Sri Lankan police officers of Chunnakam Police Division assaulted and tortured a Tamil man last week, in yet another cause of ongoing police brutality in the North-East.
Sri Lankan policemen broke into the man’s home in Chunnakam, Jaffna, on 28 August to arrest him without apparent cause before assaulting him with various weapons.
When the victim’s family challenged the officers, the entire family was held at gunpoint and threatened by the police officers. The full-term pregnant wife, Gopiga Navakumar, informed the media that the officers believed her niece, who had been holding a phone nearby, was recording the event and had tried to break the phone. Their defiance further angered the officers to then repeatedly assault her husband. They then blindfolded and dragged him to a three-wheeler parked outside.
When the family went to visit the police station later that night to enquire what had happened, they were informed the husband was arrested “on suspicion” and were sent away. The next morning, they went to the Jaffna District Police Commissioner to present their complaint of unjust incarceration. They were met with another threat to arrest her husband on terrorism charges. They led him to an interrogation room to beat him with a metal pipe and wires, with police officers forcing him to kneel despite vomiting from the pain.
He was assaulted by the Chunnakam Police Chief, Tamil speaking sub-inspector and others. Upon release, the family admitted the victim to Thellippalai hospital.
The local office of Sri Lanka Human Rights Commission has acknowledged the incident and visited the victim in Thellippalai hospital on Monday to obtain his testimony.

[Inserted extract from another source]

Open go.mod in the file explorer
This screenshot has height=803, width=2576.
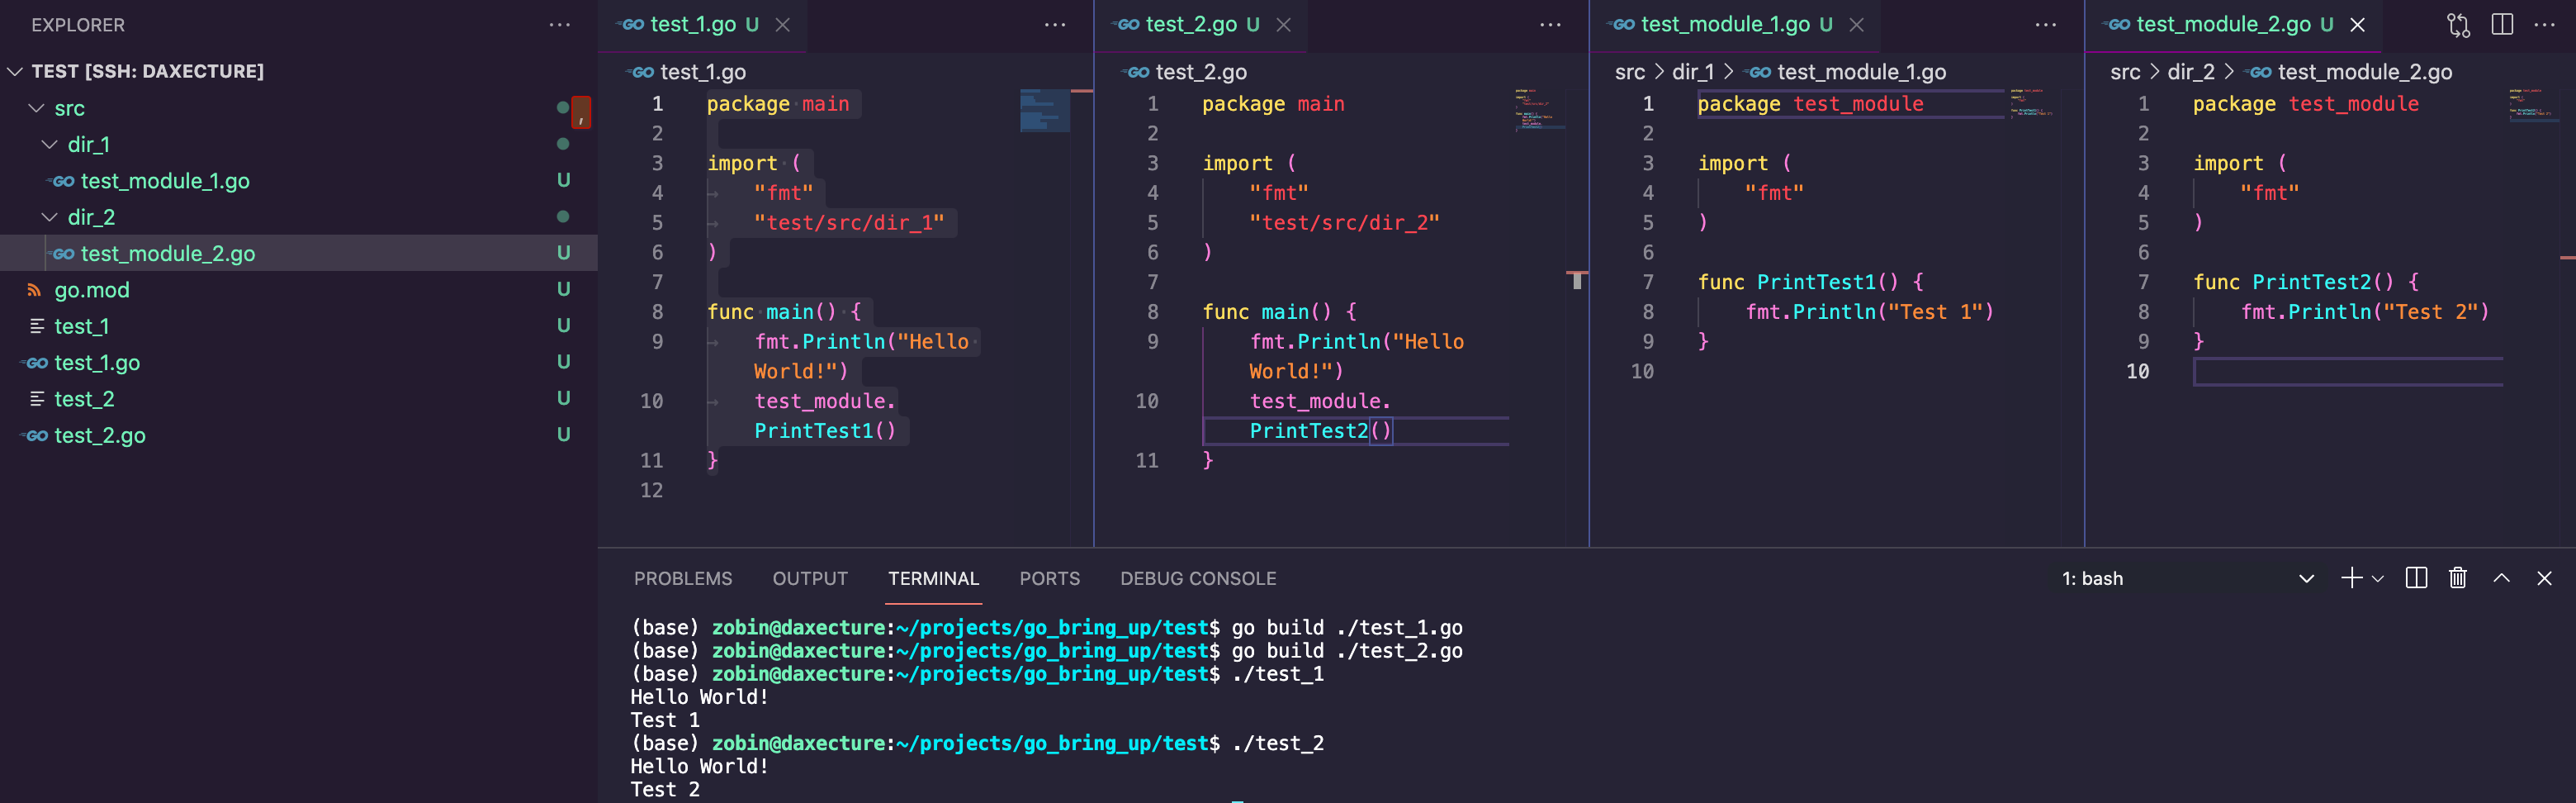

The Human Rights Commission have reported that further investigations have been initiated.
The latest incident comes just weeks after the Office of the United Nations High Commissioner for Human Rights (OHCHR) has released a damning report detailing the sexual abuse and intimidation of Tamil activists by Sri Lanka’s security forces; continued crackdowns on memorial activities across the North-East; and failure to advance accountability for human rights abuses committed.